КАТЯ: Я, кстати, единственная в этой квартире родилась. Самое что ни на есть коренное население. Имею право на свою часть наследства. И не понимаю, чего вдруг ты решила изображать из себя Раневскую. (Цитирует с пафосом.) «…Здесь жили мои отец и мать… я люблю этот дом, без вишневого сада я не понимаю своей жизни, и, если уж так нужно продавать, то продавайте и меня вместе с садом…»
ЛЮДМИЛА: Да, я здесь выросла, и я люблю этот дом.
КАТЯ: Неправда! Ну, дед с бабой — допустим, сами строили. А вы с папой?
ЛЮДМИЛА: Не кричи! Давно скандалов не было. (Включает приемник.)
КАТЯ: В его Сиплодрычинск ты ехать не захотела, а в квартирной очереди вы какими были по счету? Три тысячи восемьсот подползающими? Вам просто некуда было деваться, вот и пришлось с родителями жить. Друг у друга на голове…
ЛЮДМИЛА: Да! Это Я знаю, что такое четверо взрослых и ребенок в этой квартире. Это Я знаю, что такое — тесно. А ты-то что? Когда ты подросла, мы уже тут были втроем.
КАТЯ: А когда маленькая была? Я все прекрасно помню. Как лежала в кровати и видела, что на кухне горит свет, потому что ты не идешь спать. Потом слышала папины шаги на лестнице, и по звуку угадывала, что пьяный. Потом он долго ковырял ключом, а бабушка деду шептала — она думала, что шепчет! — «Опять Витька поддал!». Ты закрывалась с ним на кухне, ругалась и плакала. И думала, что все спят, и никто ничего не слышит… Про другое я вообще говорить не хочу…

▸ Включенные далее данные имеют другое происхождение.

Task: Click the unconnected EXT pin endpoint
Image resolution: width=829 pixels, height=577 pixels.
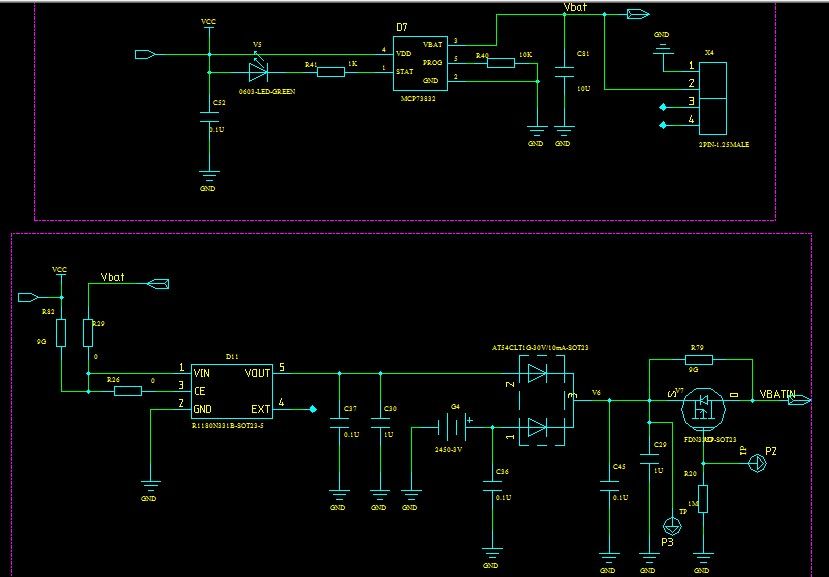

ЛЮДМИЛА: Ты не хочешь — так я тебе скажу. Ты уже девочка взрослая… И про то, как мужа любила с подушкой в зубах. И про то, как в ванную выйти лишний раз боялась, потому что через родительскую комнату надо было идти. Ты думаешь, мы с Таней тут скандалов не наслушались? И всего остального… Зато — не угол, не барак, не подвал и не коммуналка. У многих и этого не было. А другое мы только в кино видели.
КАТЯ: Сказку про крота я знаю. «Здесь наша родина». Только я так жить не хочу.
ЛЮДМИЛА: Как Золушка хочешь — все и сразу? А в жизни получается — ничего… и постепенно.
КАТЯ: На самом деле никто из нас эту квартиру не любит. Непонятно только, почему мы не выехали первыми.
ЛЮДМИЛА: Потому что папа в очередной раз решил стать Ротшильдом.
КАТЯ: Я — за. Главное, чтобы не Биллом Гейтсом.
ЛЮДМИЛА: Почему?
КАТЯ: Он всё завещал бедным. А родным детям — всего по десять миллионов. Представляешь? Остальное пусть зарабатывают сами.